A former claims supervisor for the D.C. Unemployment Compensation Board was indicted yesterday by a federal grand jury examining alleged financial abuses within the agency.

Iola J. Etienne, 39, of 711 Gallatin St. NW. was chargedd with diverting about $15,000 worth of unemployment checks to her use over a 1 1/2-year period ending last February.

The indictment is the first charge to come out of the investigation, which has been hampered by what investigators said was poor bookkeeping and apparently missing documents at the agency.

The director of the agency, William V. Wilkerson, denied the general criticism of his agency's bookkeeping, saying only that investigators had found the "possibility that several files may have been destroyed by one individual who is under investigation.

Etienne left the board in March after charges were brought to dismiss her, according to a board official. Investigators said her salary was over $20,000 a year.

According to the indictment and to Wilkerson, Etienne determined eligibility of applicants for unemployment payments and sent through the vouchers that are made into checks.

She would have checks intercepted in the mail room and returned to her and would continue to have payments issued for persons who were no longer eligible for the payments, according to the charges. Twenty-one of the 34 counts filed against her yesterday involved forgeries of checks by her, according to the indictment.

The investigation began when an internal probe irregularities in the handling of checks, investigators said.

Secret Service agents, who have the primary responsibility for handling investigations involving U.S. Treasury checks, then were called in to the agency.

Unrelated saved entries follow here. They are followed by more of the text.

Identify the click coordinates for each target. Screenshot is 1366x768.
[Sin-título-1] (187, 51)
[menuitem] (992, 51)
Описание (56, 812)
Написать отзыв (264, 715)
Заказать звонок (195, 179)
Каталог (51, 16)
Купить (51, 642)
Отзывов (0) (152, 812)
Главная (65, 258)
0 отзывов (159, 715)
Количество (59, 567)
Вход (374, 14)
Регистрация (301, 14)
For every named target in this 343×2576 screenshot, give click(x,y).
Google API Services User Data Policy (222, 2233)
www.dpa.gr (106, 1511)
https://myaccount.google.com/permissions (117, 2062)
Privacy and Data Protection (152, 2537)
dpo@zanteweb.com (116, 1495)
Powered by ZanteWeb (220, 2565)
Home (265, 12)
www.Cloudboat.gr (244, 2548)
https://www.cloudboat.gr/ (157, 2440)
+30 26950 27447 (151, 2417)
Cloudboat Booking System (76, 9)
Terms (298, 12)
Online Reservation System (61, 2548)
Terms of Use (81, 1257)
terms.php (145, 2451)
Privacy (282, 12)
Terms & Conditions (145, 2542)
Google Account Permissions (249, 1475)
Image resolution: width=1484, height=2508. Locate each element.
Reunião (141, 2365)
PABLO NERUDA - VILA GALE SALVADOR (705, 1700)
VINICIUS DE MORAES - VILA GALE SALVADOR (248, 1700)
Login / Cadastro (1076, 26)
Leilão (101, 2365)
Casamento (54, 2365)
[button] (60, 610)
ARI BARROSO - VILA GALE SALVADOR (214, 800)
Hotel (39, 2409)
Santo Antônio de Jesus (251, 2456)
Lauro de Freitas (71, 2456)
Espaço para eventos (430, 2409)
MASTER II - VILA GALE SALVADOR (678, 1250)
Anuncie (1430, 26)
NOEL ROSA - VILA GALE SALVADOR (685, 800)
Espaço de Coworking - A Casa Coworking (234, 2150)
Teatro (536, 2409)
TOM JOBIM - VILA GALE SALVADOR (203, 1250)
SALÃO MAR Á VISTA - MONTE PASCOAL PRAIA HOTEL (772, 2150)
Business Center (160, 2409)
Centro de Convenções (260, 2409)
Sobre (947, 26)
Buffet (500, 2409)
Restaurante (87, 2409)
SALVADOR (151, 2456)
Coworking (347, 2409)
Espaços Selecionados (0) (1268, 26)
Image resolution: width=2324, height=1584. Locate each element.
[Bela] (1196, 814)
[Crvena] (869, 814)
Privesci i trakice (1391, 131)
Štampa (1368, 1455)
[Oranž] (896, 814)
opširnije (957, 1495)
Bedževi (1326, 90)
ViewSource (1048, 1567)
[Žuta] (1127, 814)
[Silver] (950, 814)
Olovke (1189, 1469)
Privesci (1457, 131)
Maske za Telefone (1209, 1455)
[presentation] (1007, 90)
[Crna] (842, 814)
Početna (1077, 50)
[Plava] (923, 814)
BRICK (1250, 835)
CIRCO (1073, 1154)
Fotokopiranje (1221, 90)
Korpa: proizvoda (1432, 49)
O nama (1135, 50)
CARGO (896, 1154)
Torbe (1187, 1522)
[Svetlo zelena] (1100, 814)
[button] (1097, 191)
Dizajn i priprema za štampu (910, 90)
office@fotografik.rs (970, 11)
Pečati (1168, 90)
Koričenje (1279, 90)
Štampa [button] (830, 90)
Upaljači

Among the areas investigated was the agent's mail room, where the checks apparently could be intercepted at the request of a supervisor.Wilkerson said, however, that no criminal responsibility was found in that area although mail workers would adjust their procedures to conceal the fact that checks had been removed at a supervisor's request.

At one point in the probe, investigators reportedly were concerned that a fire at the unemployment board may have been set deliberately to destroy documents needed in the investigation. Wilkerson said yesterday there was no evidence to connect board employees to the fire.

Wilkerson described the investigation into alleged abuses "as part of the problem of doing business." But, he said, "it can just kill the entire outlook for the program. It can make the rest of the employees, it makes the administration and it makes the system look bad . . ."

The maximum unemployment benefit available is $148 a week, depending on a variety of factors such as length of time the applicant worked and the money earned. Payments can be collected up to 34 weeks.

Assistant U.S. Attorney Brian Shaughnessy of the fraud division said the investigation is continuing. Etienne was specifically charged with 21 counts of uttering forged U.S. Treasury checks, which carry maximum penalties of 10 years imprisonment each: and 13 counts of embezzlement of property from the District of Columbia, each of which carries a maximum penalty of 20 years in prison.